■ Consegna:
Disponi come lista JSON di stringhe, una per riga e senza righe vuote, tutto ciò che va dall'inizio dei record fino alla riga che contiene "x-tick-label: −20 is", quest'ultima inclusa. Lascia fuori le immagini.

Record raccolti in un dataset
......

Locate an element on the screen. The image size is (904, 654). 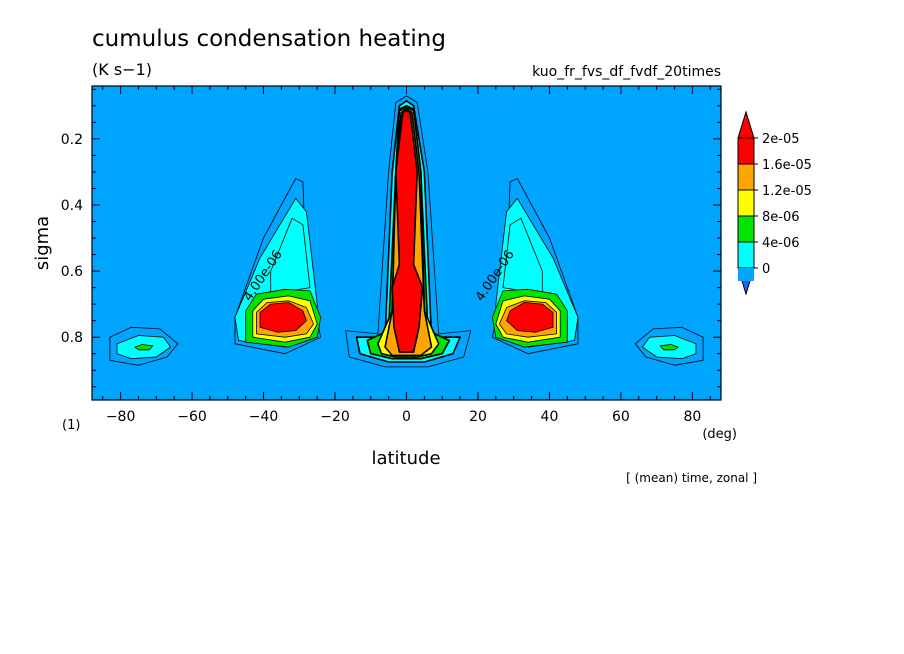
x-tick-label: −20 is located at coordinates (335, 417).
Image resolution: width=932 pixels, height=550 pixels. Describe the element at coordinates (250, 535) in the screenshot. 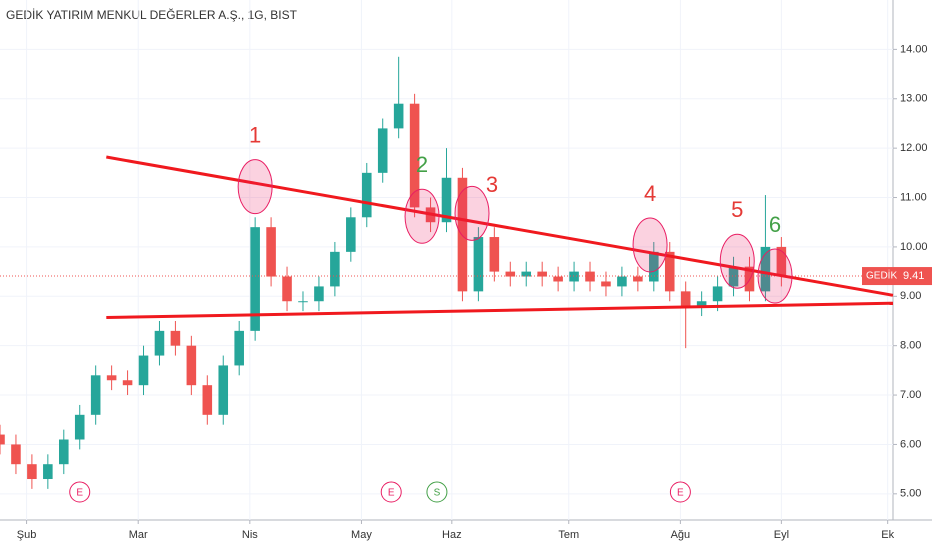

I see `x-tick-label: Nis` at that location.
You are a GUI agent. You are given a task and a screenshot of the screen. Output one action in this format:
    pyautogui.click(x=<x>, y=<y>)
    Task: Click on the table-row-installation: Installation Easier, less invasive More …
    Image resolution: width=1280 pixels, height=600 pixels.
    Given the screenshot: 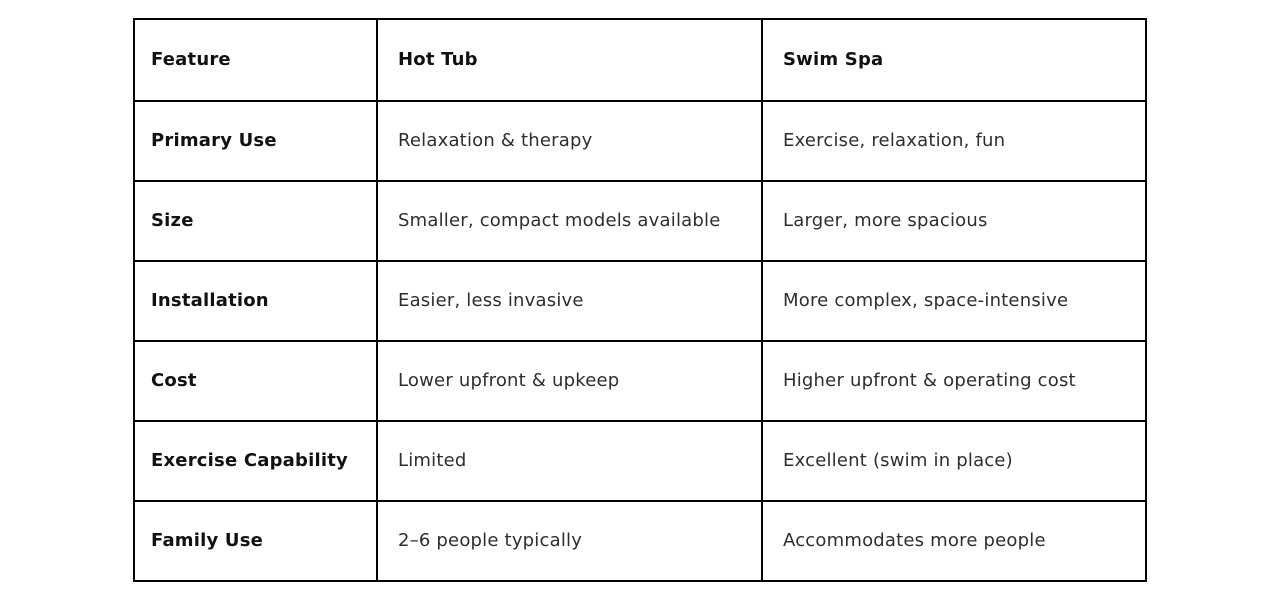 What is the action you would take?
    pyautogui.click(x=640, y=301)
    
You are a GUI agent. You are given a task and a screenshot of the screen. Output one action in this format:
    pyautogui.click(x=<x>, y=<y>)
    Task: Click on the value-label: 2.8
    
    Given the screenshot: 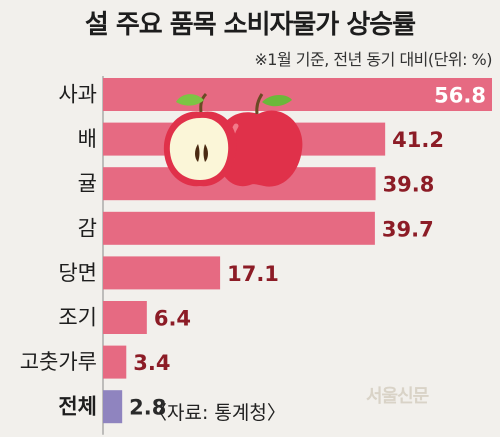 What is the action you would take?
    pyautogui.click(x=148, y=408)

......

■ Compito svolto:
[
  "Locate an element on the screen. The image size is (904, 654). ",
  "x-tick-label: −20 is located at coordinates (335, 417)."
]